In the HTML standard, ­a “conditional hyphen” is provided as a usable character with which a website programmer could specify (“soft”, i.e. conditional) dividing points. Also CSS provides ways to handle the problem. However, both mechanisms are not supported by all browsers, are not ignored by all search engines and are therefore not very common.

“Word Breaking” in URLs

The "word separation" within long URLs poses a particular problem . Since the hyphen is a permitted and frequently used character in URLs, it would not be clear whether a hyphen at the end of a line is a hyphen belonging to the URL or an inserted one Hyphen is. For example, the URL http://de.wikipedia.org/wiki/Wort-trahme could mean both http://de.wikipedia.org/wiki/Wort-trammlung and for http://de.wikipedia.org/wiki / Word separation.

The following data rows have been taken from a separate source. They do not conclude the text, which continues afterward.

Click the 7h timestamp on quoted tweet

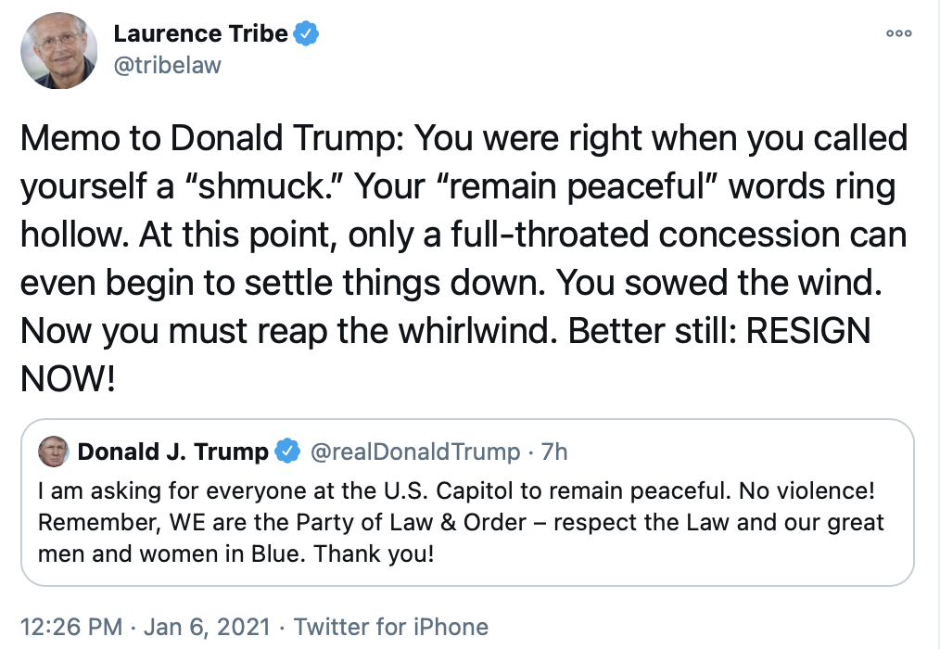tap(554, 452)
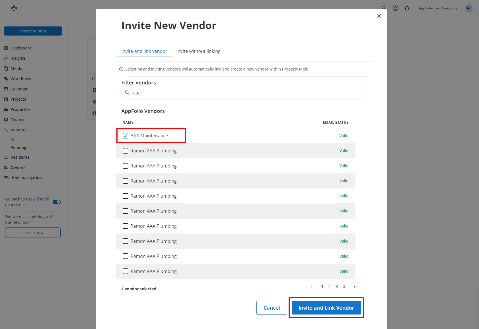This screenshot has width=479, height=329.
Task: Go to next page of vendors
Action: tap(354, 287)
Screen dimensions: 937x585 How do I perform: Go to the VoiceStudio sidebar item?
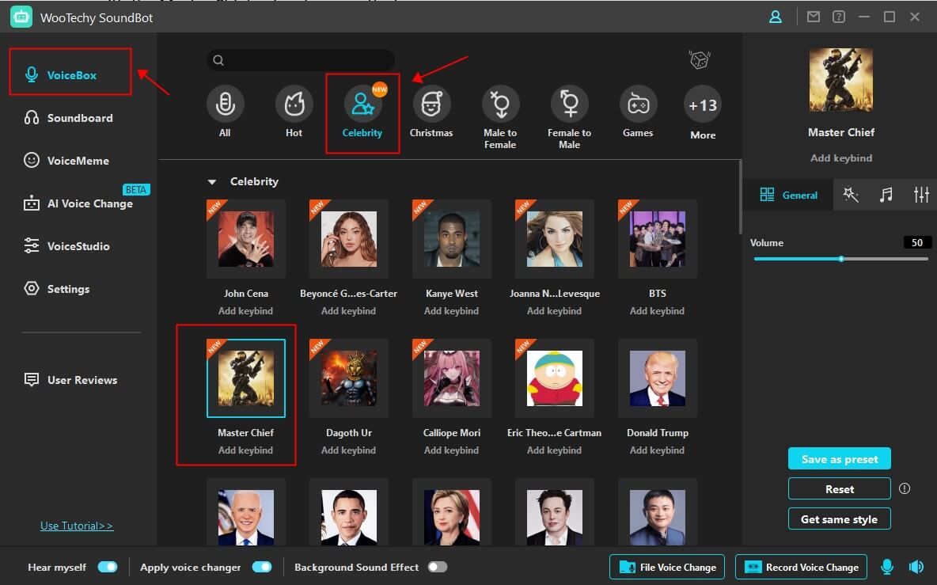[x=78, y=246]
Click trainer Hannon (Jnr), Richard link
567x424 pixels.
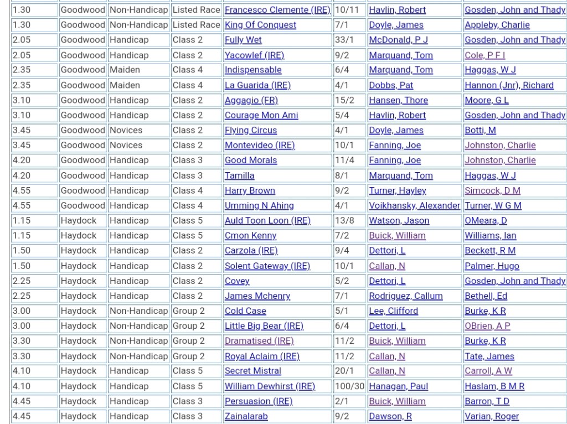pyautogui.click(x=509, y=85)
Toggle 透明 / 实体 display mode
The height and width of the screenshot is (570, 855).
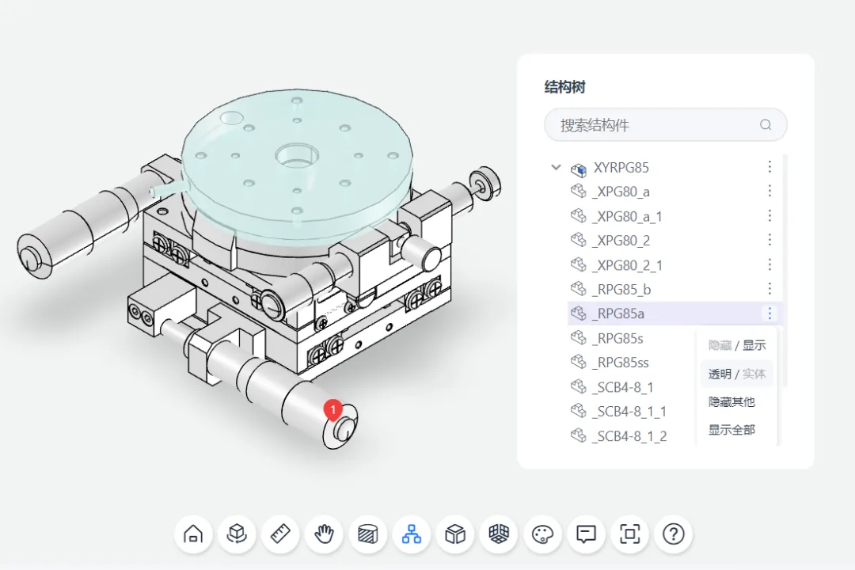736,374
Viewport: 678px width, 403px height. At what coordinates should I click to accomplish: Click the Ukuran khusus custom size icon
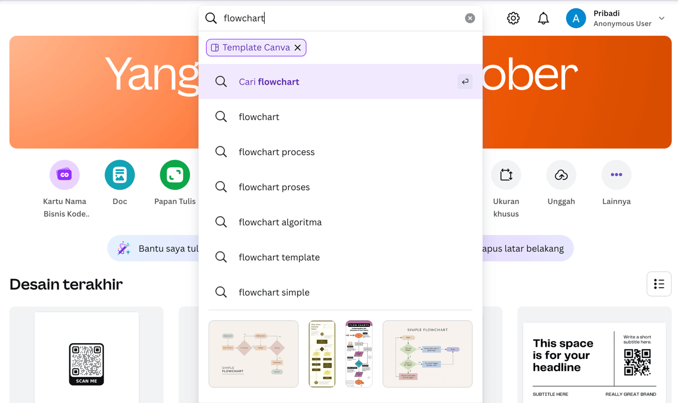(x=506, y=175)
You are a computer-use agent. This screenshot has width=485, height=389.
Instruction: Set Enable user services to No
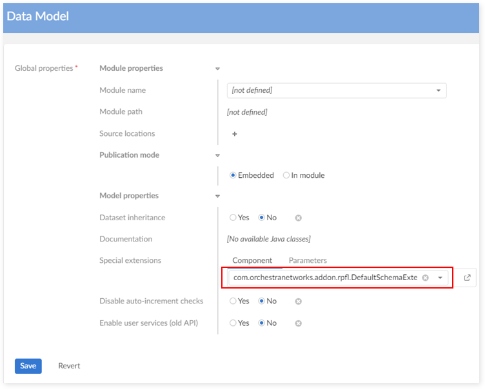point(262,323)
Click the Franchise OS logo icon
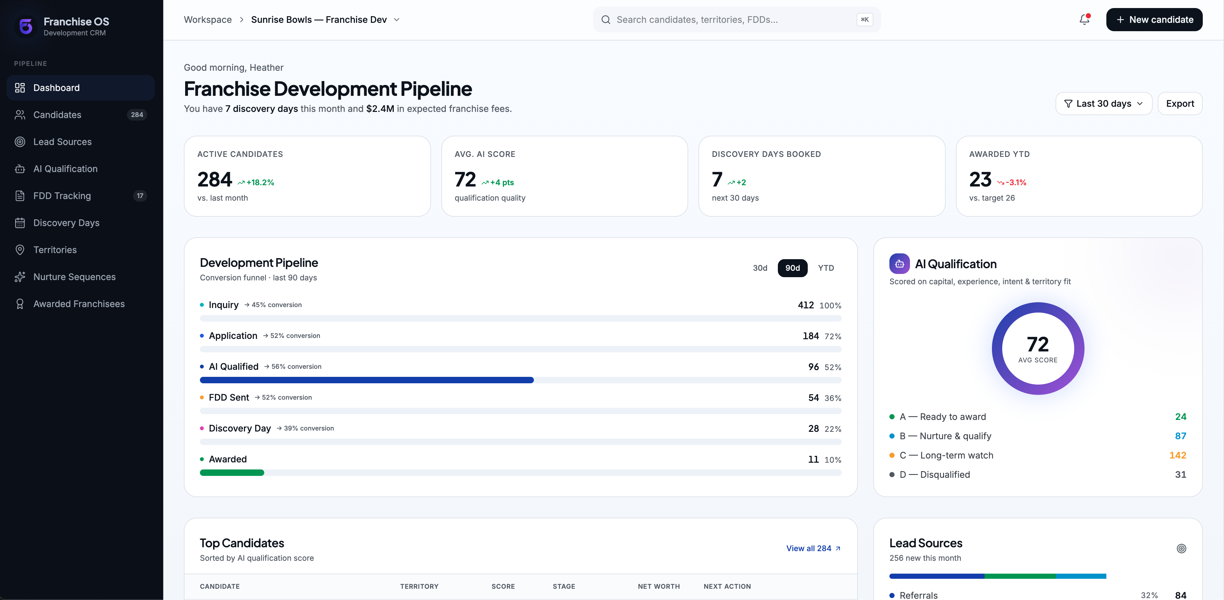Image resolution: width=1224 pixels, height=600 pixels. tap(26, 26)
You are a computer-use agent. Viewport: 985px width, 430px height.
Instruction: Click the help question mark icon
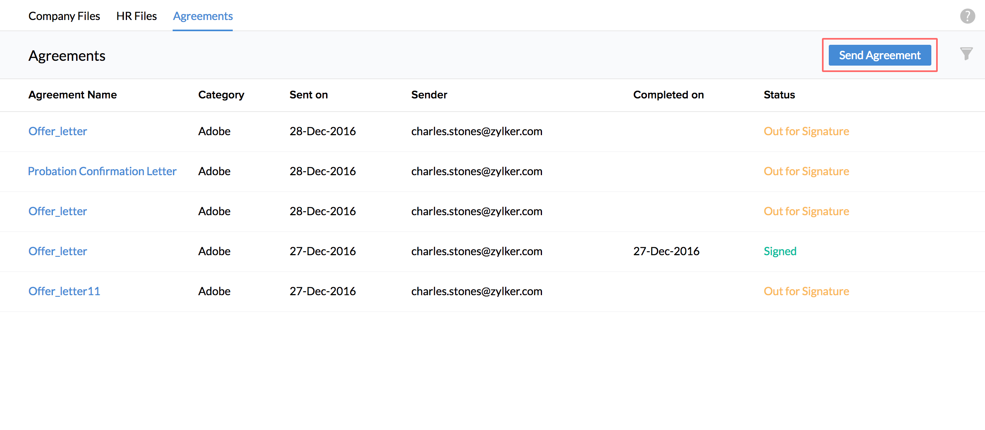pyautogui.click(x=967, y=16)
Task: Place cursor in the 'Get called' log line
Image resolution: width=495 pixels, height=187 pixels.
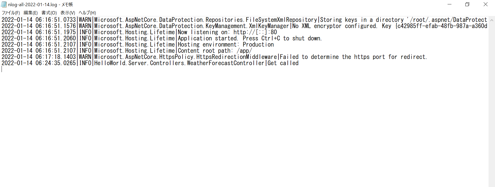Action: (150, 63)
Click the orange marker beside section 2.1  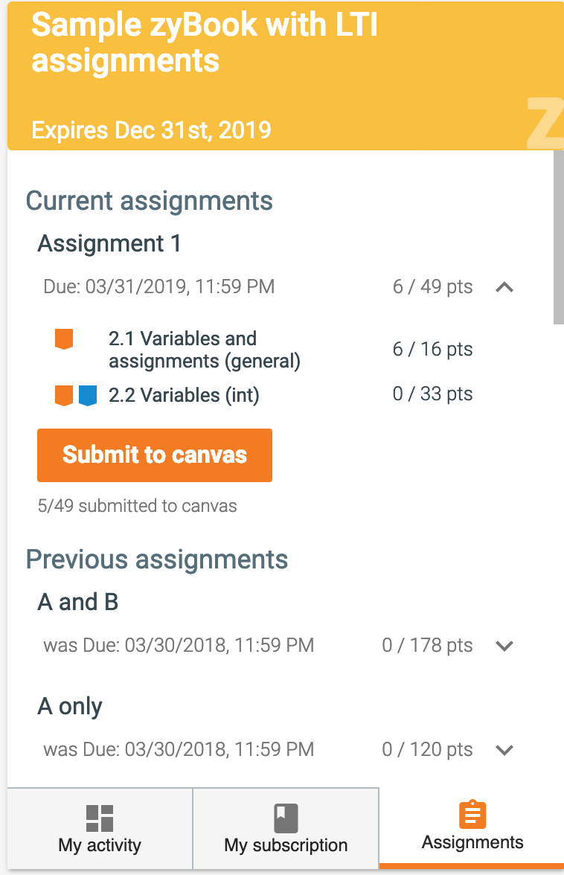click(64, 339)
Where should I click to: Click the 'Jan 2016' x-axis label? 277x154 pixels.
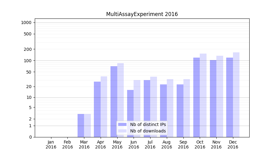click(51, 144)
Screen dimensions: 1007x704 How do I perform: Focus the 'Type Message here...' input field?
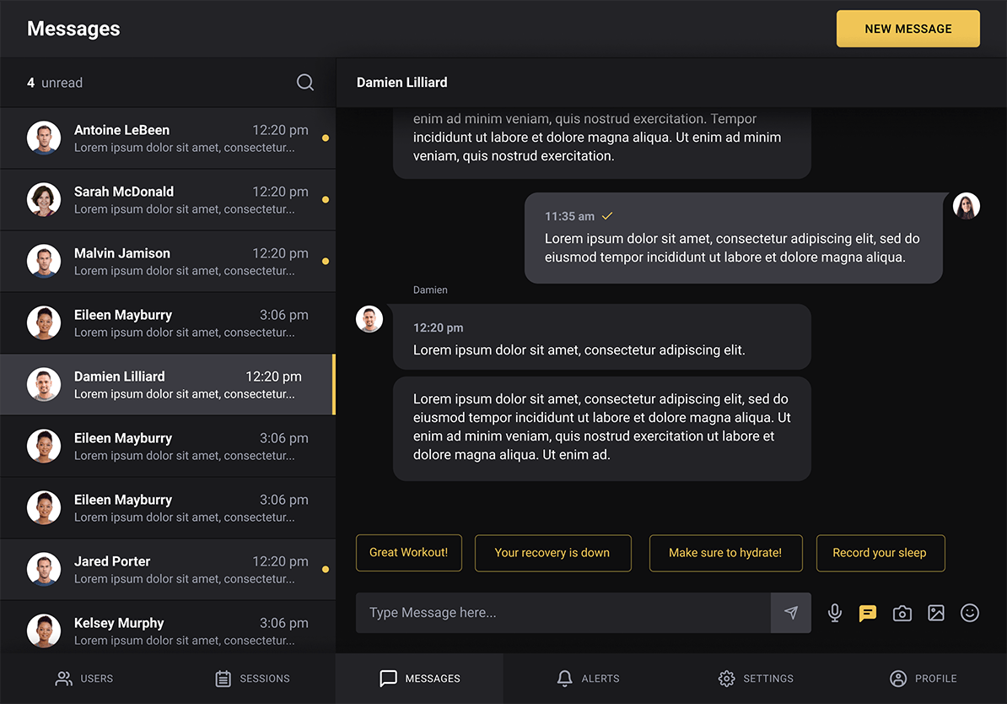(563, 613)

URLs should therefore "not" be separated by a hyphen, but rather be broken without inserting a (ambiguous) separator. Instead, within texts, a URL should be delimited by unique characters that must not be part of a URL. RFC 3986 , Appendix C, recommends using "double quotation marks" or <angle brackets>, i.e. a lower and a higher character (see also URL # URLs in texts ). Long URLs and the likely separations (especially in emails ) can be avoided by using short URLs .


See also


Web links

Wiktionary: word separation  - explanations of meanings, word origins, synonyms, translations
Wiktionary: Hyphenation  - explanations of meanings, word origins, synonyms, translations

Individual evidence

  1. ↑ Word separation . Duden
  2. Utz Maas : The connection correlation of German in the horizon of a typology of syllable structure . (PDF, 1.8 MB) In: P. Auer u. a. (Ed.): Syllable cuts and tone accents . Niemeyer, Tübingen 2002, pp. 11–34, here p. 19.